The ATP, which runs men’s professional tennis, has a five-year deal to hold one of its biggest events in the Saudi port city of Jeddah. Talks between the Saudis and the women’s tour are reportedly ongoing. In a sign of how the conversation has shifted, Billie Jean King, who began the fight for equal pay for women in sports in the 1970s, has said bringing the sport to the kingdom might not be all bad despite its long record of repressing women's rights.
“I don’t think you really change unless you engage,” she said earlier this year.
Durbin sees the kingdom’s embrace of sports as a move for Saudi Arabia to be viewed as more than an oil-producing kingdom with a bad human-rights record. Some might call that the quintessential definition of “sportswashing.”
“For decades, sports has been the center of soft diplomacy,” he said. “You try to create a positive response and feeling about your ethics because you’re holding to the rules of sports.”
The end of 2023, and all of 2024, figure to be dominated by the results of months-long negotiations between the PGA Tour and the Saudi investment fund, which will ultimately determine the fate of LIV.
Rahm’s move could be seen as a preemptive gamble based on acknowledgment of the reality that golf will eventually come together again (and if that turns out to be the case, there’s nothing wrong with having an extra $500 million in the bank when it does).

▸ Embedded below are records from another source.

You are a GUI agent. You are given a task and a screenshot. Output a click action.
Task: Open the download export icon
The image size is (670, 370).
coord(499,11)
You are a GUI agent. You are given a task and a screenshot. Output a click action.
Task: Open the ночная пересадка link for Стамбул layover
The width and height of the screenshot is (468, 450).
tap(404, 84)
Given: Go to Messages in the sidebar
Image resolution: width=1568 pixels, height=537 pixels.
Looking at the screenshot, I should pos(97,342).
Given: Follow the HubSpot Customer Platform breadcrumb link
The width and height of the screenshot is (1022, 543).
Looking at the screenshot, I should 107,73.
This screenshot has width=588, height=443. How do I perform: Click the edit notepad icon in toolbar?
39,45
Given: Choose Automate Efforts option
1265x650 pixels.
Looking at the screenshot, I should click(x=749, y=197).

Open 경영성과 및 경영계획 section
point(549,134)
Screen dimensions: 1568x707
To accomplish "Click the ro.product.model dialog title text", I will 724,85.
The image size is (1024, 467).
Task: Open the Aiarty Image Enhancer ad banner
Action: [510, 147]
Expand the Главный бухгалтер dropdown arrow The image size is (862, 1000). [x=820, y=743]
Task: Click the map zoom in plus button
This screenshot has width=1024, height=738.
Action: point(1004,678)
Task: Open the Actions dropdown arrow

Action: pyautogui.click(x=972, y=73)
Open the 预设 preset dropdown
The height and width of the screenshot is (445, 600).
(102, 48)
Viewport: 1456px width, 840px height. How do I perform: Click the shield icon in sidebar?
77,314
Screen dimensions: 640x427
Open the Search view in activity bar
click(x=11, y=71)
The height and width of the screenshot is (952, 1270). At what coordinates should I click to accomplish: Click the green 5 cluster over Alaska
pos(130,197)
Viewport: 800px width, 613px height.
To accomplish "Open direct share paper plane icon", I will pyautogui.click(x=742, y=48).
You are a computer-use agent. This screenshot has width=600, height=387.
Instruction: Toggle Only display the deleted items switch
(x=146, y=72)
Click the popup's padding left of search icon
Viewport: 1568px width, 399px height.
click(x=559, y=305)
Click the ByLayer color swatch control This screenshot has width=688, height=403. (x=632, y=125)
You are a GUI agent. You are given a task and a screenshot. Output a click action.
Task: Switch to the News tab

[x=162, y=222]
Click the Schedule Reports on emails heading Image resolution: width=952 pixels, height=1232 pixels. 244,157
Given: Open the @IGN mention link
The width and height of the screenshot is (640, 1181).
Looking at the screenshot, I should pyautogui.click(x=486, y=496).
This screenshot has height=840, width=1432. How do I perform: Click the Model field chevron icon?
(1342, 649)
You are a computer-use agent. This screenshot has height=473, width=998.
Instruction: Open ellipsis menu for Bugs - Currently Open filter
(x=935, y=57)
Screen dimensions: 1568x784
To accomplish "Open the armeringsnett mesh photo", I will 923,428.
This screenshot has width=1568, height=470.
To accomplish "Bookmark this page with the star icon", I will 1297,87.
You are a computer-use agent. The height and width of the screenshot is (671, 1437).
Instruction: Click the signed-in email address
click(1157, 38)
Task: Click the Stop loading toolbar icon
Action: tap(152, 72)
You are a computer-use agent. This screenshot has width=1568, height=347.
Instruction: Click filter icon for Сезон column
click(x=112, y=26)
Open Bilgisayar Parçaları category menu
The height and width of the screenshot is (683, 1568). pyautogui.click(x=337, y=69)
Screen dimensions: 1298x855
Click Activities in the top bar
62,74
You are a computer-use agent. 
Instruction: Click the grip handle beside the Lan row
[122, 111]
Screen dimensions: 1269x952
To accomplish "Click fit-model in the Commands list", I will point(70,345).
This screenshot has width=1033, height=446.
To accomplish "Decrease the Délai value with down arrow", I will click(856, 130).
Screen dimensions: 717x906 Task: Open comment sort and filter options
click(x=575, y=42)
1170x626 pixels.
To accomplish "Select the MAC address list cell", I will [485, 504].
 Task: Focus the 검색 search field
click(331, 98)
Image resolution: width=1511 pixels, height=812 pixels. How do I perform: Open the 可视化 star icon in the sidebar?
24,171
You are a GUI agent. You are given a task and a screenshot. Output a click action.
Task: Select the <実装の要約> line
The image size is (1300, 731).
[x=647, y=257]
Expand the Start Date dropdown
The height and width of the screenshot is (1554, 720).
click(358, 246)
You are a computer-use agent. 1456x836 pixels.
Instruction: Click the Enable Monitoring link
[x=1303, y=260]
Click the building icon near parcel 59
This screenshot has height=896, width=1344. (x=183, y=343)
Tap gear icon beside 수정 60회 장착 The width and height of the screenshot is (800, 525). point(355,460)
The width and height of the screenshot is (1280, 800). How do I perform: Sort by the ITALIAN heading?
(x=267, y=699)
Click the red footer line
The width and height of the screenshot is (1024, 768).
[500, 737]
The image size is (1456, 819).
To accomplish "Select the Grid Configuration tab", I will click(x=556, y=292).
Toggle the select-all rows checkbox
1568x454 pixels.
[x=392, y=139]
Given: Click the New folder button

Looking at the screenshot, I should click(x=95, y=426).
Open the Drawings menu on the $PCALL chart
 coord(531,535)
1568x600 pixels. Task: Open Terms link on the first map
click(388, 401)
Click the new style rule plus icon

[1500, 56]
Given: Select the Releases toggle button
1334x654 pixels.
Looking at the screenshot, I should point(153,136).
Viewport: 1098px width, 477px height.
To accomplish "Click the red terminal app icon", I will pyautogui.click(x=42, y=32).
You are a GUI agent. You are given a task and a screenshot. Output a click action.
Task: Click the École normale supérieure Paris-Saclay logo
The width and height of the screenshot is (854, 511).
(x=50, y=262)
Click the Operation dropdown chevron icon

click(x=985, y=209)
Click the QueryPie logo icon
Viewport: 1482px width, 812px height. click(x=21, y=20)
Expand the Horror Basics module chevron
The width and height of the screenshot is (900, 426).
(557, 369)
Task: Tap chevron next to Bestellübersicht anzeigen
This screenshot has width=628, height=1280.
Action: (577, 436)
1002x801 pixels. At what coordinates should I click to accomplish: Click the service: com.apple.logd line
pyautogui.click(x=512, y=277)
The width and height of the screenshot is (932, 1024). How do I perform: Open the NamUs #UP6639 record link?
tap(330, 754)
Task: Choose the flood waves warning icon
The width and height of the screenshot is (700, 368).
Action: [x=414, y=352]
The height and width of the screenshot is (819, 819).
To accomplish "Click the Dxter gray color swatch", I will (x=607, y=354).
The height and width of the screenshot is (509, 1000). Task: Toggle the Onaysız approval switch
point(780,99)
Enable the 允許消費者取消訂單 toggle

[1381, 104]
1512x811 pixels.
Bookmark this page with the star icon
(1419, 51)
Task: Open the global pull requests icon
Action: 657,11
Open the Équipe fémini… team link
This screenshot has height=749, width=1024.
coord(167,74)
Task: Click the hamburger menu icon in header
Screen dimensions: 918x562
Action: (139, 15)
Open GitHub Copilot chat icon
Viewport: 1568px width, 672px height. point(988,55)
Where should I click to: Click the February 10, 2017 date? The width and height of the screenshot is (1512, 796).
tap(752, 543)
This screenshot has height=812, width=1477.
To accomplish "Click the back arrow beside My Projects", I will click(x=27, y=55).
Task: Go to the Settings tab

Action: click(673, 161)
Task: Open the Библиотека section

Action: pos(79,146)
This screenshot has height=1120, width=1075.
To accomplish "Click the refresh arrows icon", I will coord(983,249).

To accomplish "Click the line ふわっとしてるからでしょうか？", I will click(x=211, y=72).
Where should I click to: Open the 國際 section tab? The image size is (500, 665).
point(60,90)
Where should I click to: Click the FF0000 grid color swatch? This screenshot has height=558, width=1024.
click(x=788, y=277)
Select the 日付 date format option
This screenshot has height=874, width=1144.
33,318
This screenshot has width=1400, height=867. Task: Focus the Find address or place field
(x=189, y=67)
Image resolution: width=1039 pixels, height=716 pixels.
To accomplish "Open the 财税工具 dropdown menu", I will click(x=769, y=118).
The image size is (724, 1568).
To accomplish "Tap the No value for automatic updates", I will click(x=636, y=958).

One of the Spaniard's biggest worries about moving was that he might get excluded from the Ryder Cup. Golf’s prestigious team event — which pits the best from the U.S. against the best from Europe and where none of the players are paid to play — was considered more-or-less off limits to those who defected to LIV, especially on the European side.
Now, even LIV’s biggest detractor at the outset, four-time major champion Rory McIlroy, has suggested the Ryder Cup gatekeepers consider easing their stance against LIV players competing for Europe.
His take on Rahm: “You can’t judge someone for making a decision that they feel is the best for them,” he told Sky Sports earlier this month. “Is it disappointing to me? Yes. But the landscape of golf changed on June 6.”
In a telling sign of the impact Saudi Arabia's entrance into the golf scene has made, the top 10 players on the PGA Tour combined made $86.6 million in prize money in the season that ended in 2022; in 2023, that number rose to $124.1 million. Meanwhile, the top 10 on the LIV Tour made $159.4 million in 2023.
It helps explain why, in 2024, the debate in golf and the rest of the sports world doesn't figure to center on whether all this change has been a good thing — but rather, on how big a piece of the sports universe the Saudi kingdom can buy.
“What you find is that when you’re lining your pocket with some of that money, then it can’t be ‘dirty’ money anymore,” Durbin said.